TEXT PASSAGE:
Mergers and acquisitions should not be overlooked as possible part of any corporate growth strategy. For example, two companies that are recognized as among the best at making successful acquisitions are General Electric and Cisco Systems. These companies have been star performers in growing shareholder value. The core principal that runs through almost every acquisition is integration. Over the past 10 years Cisco Systems has acquired 81 companies. Their stock price is up a remarkable 1300%. GE outperformed the S&P 500 index over the same period by 300%. There are several categories of strategic acquisition that can produce some outstanding results:
1. ACQUIRE CUSTOMERS – this is almost always a factor in strategic acquisitions. Some companies buy another that is in the same business in a different geography. They get to integrate market presence, brand awareness, and market momentum.
2. OPERATING LEVERAGE – the major focus in this type of acquisition is to improve profit margins through higher utilization rates for plant and equipment. A manufacturer of cardboard containers that is operating at 65% of capacity buys a smaller similar manufacturer. The acquired company’s plant is sold, all but two machines are sold, the G&A staff are let go and the new customers are served more cost effectively.

INFORMATION SUPPLIED:
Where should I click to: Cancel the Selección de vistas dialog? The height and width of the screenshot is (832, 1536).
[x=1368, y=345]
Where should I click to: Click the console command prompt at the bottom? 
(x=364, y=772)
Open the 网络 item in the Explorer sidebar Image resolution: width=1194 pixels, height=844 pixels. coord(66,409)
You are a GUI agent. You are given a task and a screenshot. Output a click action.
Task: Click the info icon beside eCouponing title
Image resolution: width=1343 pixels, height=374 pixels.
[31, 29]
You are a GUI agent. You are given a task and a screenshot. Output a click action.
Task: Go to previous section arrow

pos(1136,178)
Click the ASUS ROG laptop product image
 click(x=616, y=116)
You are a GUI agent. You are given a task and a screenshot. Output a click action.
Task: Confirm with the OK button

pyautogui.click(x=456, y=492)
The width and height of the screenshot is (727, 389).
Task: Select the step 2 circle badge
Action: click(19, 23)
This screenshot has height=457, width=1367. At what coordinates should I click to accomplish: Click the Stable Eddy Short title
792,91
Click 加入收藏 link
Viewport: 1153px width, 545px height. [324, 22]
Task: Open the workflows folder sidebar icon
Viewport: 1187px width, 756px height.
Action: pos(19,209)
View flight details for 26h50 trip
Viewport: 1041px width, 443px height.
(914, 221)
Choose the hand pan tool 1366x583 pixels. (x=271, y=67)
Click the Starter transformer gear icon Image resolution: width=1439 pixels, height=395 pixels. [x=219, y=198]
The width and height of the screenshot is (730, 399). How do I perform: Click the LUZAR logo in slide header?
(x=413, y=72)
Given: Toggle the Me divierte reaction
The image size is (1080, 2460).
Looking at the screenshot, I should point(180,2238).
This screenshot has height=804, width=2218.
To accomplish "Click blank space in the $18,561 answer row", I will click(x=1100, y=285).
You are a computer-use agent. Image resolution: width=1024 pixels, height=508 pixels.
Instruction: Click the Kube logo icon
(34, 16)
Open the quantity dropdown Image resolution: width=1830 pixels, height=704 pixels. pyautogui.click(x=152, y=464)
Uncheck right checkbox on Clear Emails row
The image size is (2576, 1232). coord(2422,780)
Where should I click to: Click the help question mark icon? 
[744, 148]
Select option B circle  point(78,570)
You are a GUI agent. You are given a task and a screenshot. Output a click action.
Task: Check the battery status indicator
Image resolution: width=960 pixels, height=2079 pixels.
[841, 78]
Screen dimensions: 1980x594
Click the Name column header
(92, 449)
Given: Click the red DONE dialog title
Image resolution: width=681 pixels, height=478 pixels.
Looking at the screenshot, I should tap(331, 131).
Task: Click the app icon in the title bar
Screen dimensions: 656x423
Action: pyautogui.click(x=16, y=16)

WORK INSTRUCTIONS:
- a) According to the passage on mergers and acquisitions, how many companies has Cisco Systems acquired over the past 10 years?
- b) The passage on mergers and acquisitions names what a company gets to integrate when it buys another in the same business in a different geography. List all of those things.
- c) Print the passage on mergers and acquisitions word for word, starting at the words "Mergers and acquisitions" and ending after "and market momentum.".
The listing is not used for any of this work.

ANSWERS PER TASK:
- a) 81 companies.

- b) Market presence, brand awareness, and market momentum.

- c)
Mergers and acquisitions should not be overlooked as possible part of any corporate growth strategy. For example, two companies that are recognized as among the best at making successful acquisitions are General Electric and Cisco Systems. These companies have been star performers in growing shareholder value. The core principal that runs through almost every acquisition is integration. Over the past 10 years Cisco Systems has acquired 81 companies. Their stock price is up a remarkable 1300%. GE outperformed the S&P 500 index over the same period by 300%. There are several categories of strategic acquisition that can produce some outstanding results:
1. ACQUIRE CUSTOMERS – this is almost always a factor in strategic acquisitions. Some companies buy another that is in the same business in a different geography. They get to integrate market presence, brand awareness, and market momentum.